In the present day, Colonel Grigoriy Bugayev (of the Russian branch of UNIT) is investigating the thefts, and suspects corrupt businessman Vladimir Garudin. He also knows of the Doctor, and thinks that his companions may be able to help him. However, he doesn't search Trix properly, and fails to discover that she has stolen the locket the Doctor was searching for.

The Doctor and the future soldier arrive in 5000 with a painting of a Russian noblewoman, which his captor insists on taking to his commander, Lord General Razum Kinzhal. Kinzhal himself has been captured by enemy forces, but manages to complete a daring escape that leaves him in the Arctic wilderness with his second-in-command, Angel, who loves him dearly.

In 1812, as Alexander Vishenkov prepares to head off to face the French with his friend Captain Victor Padorin, he is given the diamond locket as a token of affection by Dusha. He loves her dearly, but is troubled by lustful feelings he has started to have for her younger sister. Dusha, meanwhile, worries about her two sisters, whom the notorious lecher Padorin seems to have set his sights on.

As Trix and Fitz are escorted to Bugayev's HQ, he tells them that the collection of artefacts they were raiding seem to have a strange effect on the public; in part, they were displayed to study that effect. They are interrupted, however, when the convoy is attacked by a group of apparently possessed locals. Fitz finds himself possessed by the same force, and compelled to leave the safety on the convoy. The future soldier, meanwhile, recovers and forces Trix to aid his escape. As she drives them away from the convoy, she is surprised by a woman on horseback and crashes the vehicle.

The Doctor and his soldier stumble across a bunker where a group are plotting to betray and execute Kinzhal. As the soldier grows more enraged by this, a mysterious fire breaks out from around the picture and kills everyone in the bunker. The Doctor is intrigued by this apparent pyrokinetic ability.

Fitz is marched by his controlling force to the office of Victor Garudin, and then released: it is clear that Garudin himself was controlling them. He is after the Doctor's TARDIS, and fearing for his life Fitz admits that he will sell the Doctor out happily if he is rewarded suitably. Garudin shows Fitz his own personal time machine, Misl Vremnya or "Thought Time", which allows Garudin to watch history through any person's eyes.
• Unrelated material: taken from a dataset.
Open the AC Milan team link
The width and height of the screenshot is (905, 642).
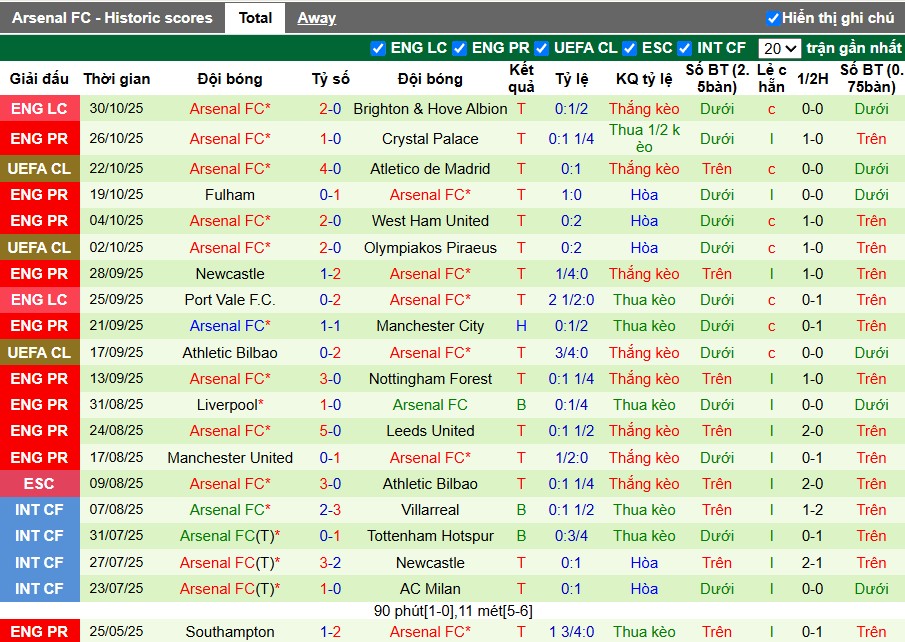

The soldier travelling with the Doctor succumbs to his injuries, but the Doctor manages to deliver the portrait to Kinzhal. He demands to know why the Lord General is stealing treasures from the past, and how the painting causes fires. Unseen by all but Angel, the Lord General's new aide tries to avoid the Doctor catching sight of her.

Trix awakes to find herself on the planet Paraiso with a woman named Aphrodite, and her soldier recovering in a villa. Using the diamond necklace, Aphrodite is able to use her pool to travel back to 1812 with Trix. Once there she greets Dusha as her mother. Unknown to the two of them, Fitz and Garudin are watching the reunion through Padorin's eyes: Garudin has to leave, but allows Fitz to stay, confident that he doesn't possess the metal discipline to control a person in the past. Trix, meanwhile, tricks Aphrodite into allowing her to go back to Paraiso apparently to fetch the Doctor to help them. Instead, she intends to steal the diamond necklace that allows Aphrodite to visit her mother.

Fitz is rescued by Bugayev. However, this is part of Garudin's plan, who intends to use him as a spy on the investigation. Fitz ruins this plan by convincing Bugayev to rescue Garudin's secretary as well: she is happy to betray her employer, and shows the Colonel evidence that Garudin has been using "Thought Time" to control the military leaders of the age. Bugayev can now justify a full scale raid on the industrialist's headquarters.

Kinzhal admits to the Doctor that the artifacts that have been collected all amplify powerful emotions because they have been in contact with Dusha. He sent his men to gather them, but cannot travel in time himself: he and Dusha are star-crossed lovers, aliens who are forbidden from seeing each other by their own people. The Doctor agrees to help create a mental bridge between the two lovers using the time travel technology, but the device he needs has been lost in the 21st century and possibly developed in a time machine.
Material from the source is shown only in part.